Texte étudié:
SECOND MOYEN DE CASSATION :
Le moyen fait grief à l'arrêt attaqué d'avoir rejeté la demande formée par les ayants-droit de Monsieur Gilbert X... au titre de l'indemnisation de son préjudice d'agrément ;
AUX MOTIFS QUE « l'indemnisation d'un préjudice d'agrément suppose que soit rapportée la preuve de l'impossibilité pour la victime de pratiquer une activité spécifique sportive ou de loisirs antérieurs à la maladie. En l'espèce, il n'est pas établi que Monsieur X... se soit trouvé dans l'impossibilité de pratiquer une activité sportive ou de loisirs spécifique dont la maladie l'aurait privé de sorte que la demande de réparation du préjudice d'agrément doit être rejetée. » ;
ALORS QUE le préjudice d'agrément s'entend non seulement de l'impossibilité de se livrer à une activité sportive ou de loisir spécifique mais également de la privation des agréments normaux de l'existence ; que la victime d'un accident du travail ou d'une maladie professionnelle dû à la faute inexcusable de l'employeur peut donc prétendre à une indemnisation de ce chef sans avoir à justifier qu'elle se livrait, préalablement à son accident ou sa maladie, à des activités autres que celles de la vie courante ; qu'en conséquence, en l'espèce, en déboutant les ayants-droit de Monsieur X... de leur demande au titre du préjudice d'agrément au motif qu'il n'était pas établi qu'il se soit trouvé dans l'impossibilité de pratiquer une activité sportive ou de loisir spécifique du fait de sa maladie, la Cour d'appel a violé les dispositions de l'article L. 452-3 du Code de la sécurité sociale ensemble le principe de la réparation intégrale du préjudice.

Consigne: Selon le texte étudié, quel article de loi la cour d'appel aurait-elle violé en rejetant la demande des ayants droit ?

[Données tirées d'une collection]
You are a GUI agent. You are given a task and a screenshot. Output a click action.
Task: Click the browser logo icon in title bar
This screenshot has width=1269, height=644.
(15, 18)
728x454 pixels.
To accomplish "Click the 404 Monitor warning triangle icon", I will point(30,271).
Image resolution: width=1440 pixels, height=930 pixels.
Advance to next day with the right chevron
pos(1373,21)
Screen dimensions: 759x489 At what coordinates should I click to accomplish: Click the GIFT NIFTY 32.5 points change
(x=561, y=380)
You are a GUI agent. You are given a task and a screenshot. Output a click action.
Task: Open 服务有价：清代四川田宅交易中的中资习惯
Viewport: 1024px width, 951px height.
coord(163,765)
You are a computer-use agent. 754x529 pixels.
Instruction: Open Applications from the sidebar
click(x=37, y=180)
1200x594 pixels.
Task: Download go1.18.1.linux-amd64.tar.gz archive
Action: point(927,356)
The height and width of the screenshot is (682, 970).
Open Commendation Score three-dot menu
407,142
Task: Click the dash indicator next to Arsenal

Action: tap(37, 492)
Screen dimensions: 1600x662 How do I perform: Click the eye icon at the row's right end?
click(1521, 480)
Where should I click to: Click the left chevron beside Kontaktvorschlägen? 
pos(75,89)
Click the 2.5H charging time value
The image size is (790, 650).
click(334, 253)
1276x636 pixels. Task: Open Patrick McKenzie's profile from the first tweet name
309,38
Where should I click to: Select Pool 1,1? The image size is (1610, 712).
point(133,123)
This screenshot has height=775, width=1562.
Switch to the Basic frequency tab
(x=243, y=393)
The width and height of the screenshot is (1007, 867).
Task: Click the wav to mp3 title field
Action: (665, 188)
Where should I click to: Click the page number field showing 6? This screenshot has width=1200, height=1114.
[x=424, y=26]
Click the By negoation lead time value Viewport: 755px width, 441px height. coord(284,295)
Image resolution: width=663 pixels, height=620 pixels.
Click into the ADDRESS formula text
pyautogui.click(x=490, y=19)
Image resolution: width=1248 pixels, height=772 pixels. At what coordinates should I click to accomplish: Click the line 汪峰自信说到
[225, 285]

Votre réponse: L'article L. 452-3 du Code de la sécurité sociale.